• [Provided information]:
_ _ _ _ _ _ _

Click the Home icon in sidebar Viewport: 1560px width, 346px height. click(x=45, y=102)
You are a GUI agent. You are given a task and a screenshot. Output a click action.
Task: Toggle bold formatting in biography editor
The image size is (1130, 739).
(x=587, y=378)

_ _ _ _ _ _ _

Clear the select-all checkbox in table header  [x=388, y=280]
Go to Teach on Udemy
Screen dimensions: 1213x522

_ _ _ _ _ _ _

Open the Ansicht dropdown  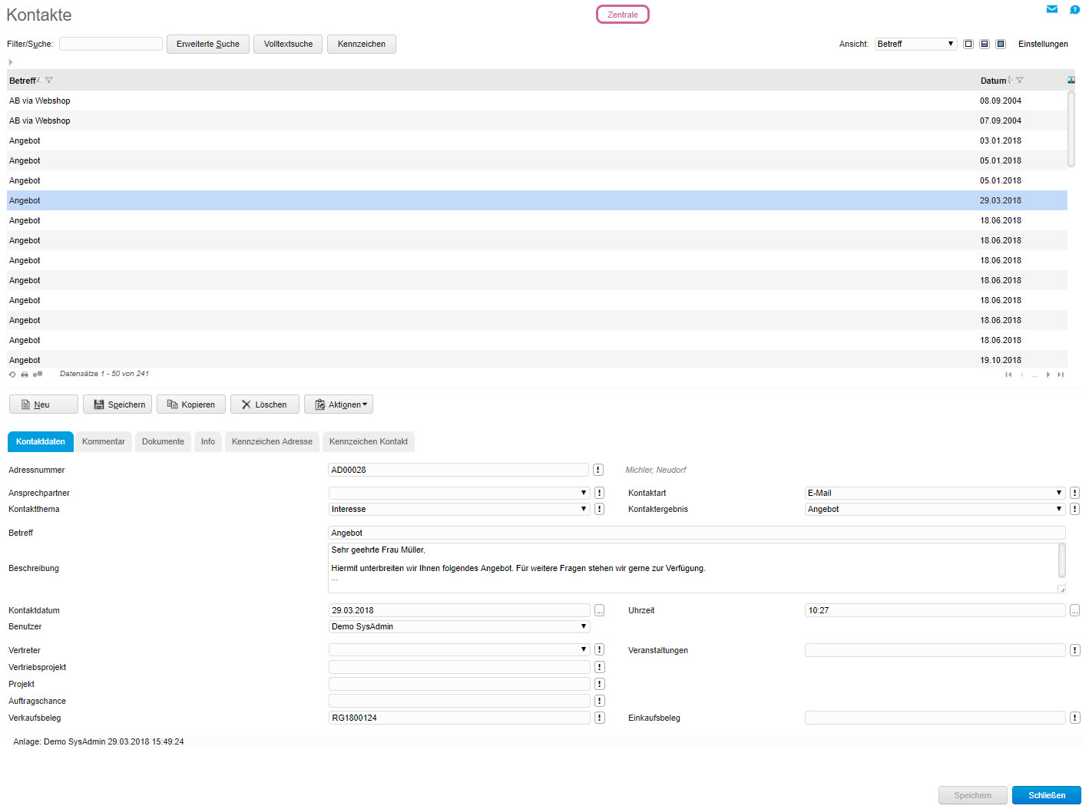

_ _ _ _ _ _ _

• [Task statement]:
Rename "biography" to "profile" in the material, beginning with the line containing "You are a GUI" and continuing through the line containing "(x=587, y=378)". Return only those lines, with everything else left unchanged.

• [The output]:
You are a GUI agent. You are given a task and a screenshot. Output a click action.
Task: Toggle bold formatting in profile editor
The image size is (1130, 739).
(x=587, y=378)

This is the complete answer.